William Cameron: A Poor Boy Who Struck it Rich
William Cameron, son of Charles and Martha Pfoutz Cameron was born in Lancaster County on October 15, 1795.
William was the oldest of eight children of which the most illustrious was Simon, who served several terms in the U.S. Senate, was Secretary of War, 1861-1862 and severed as Ambassador to Russia, 1862-1865. Another brother, Colonel James Cameron was killed at the Battle of Bull Run.
Charles Cameron moved his family from Lancaster County to Sunbury in 1808, later Washingtonville, and in 1810 to Lewisburg. Here he operated a tailor shop until the time of his death in 1814. His wife, Martha died in 1830. Both are buried in the Lewisburg cemetery on the same plot with the William Cameron family.
William worked with his father at the tailor trade for several years. In 1814 he volunteered as a private in the “Northumberland Blues” Regiment under Colonel Weirick, and served till the end of the War of 1812. On January 5, 1820 he married Eleanor McLaughlin. Eight children were born to this union; Elizabeth, Mary, Martha Jane, Margaret, Mary Martha, Simon, and William Jr. and Jane. Four of the children died in infancy or early childhood, and only two outlived him. These were Mary, wife of John B. Packer of Sunbury and Jane, wife of Dr. Francis C. Harrison of Lewisburg.
William Cameron was appointed a Justice of the Peace by Governor Schulze on February 19,1827, and he held that office until the adoption of the Constitution of 1838 when justices were elected by popular vote. From 1839 to 1841 he was engaged in the wholesale dry goods business in Philadelphia. He also, in partnership with his brother, Simon did much contract work in canal and railroad construction.
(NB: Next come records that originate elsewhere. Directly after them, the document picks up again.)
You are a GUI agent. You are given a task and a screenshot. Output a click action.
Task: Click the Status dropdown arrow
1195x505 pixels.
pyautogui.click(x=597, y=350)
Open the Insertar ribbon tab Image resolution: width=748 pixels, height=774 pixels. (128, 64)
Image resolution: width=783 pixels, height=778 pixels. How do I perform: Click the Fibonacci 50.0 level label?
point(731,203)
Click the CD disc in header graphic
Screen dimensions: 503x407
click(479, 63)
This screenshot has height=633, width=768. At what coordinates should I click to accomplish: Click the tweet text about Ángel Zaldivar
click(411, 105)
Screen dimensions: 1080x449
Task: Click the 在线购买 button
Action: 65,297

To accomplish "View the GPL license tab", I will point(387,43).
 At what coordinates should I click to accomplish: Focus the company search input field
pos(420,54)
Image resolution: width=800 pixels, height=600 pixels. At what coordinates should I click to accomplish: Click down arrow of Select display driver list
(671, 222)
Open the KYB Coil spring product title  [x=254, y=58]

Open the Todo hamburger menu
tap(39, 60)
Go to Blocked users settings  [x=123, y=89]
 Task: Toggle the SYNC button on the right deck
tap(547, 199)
In 1853 he established the Lewisburg Savings Institution which later became the Lewisburg National Bank. During its early years the bank was operated from the Cameron residence at Second and Market Streets (southwest corner). In the summer of 1887 the business was moved across the street (southeast corner) to the building now occupied by the Heim Insurance Agency. William Cameron served as president of the bank for two terms, 1853-1855 and 1857-1868. In 1927, the bank moved to its present location at Fourth and Market Streets.
William Cameron lived through many significant historical events, both nationally and locally. These included the War of 1812, the era of railroad and canal building, the Mexican War, the slavery issue and the Civil War, and the Panic of 1873. In spite of these setbacks the community continued to move forward. In 1855, Lewisburg became the county seat of Union County, which led the construction of the courthouse at Second and St. Louis Streets. The building cost $25,000 and the amount was raised by entirely by public subscription. William Cameron served as a member of the building committee. In 1869, the first railroad entered Lewisburg, and the following year the streets were first lighted by gas.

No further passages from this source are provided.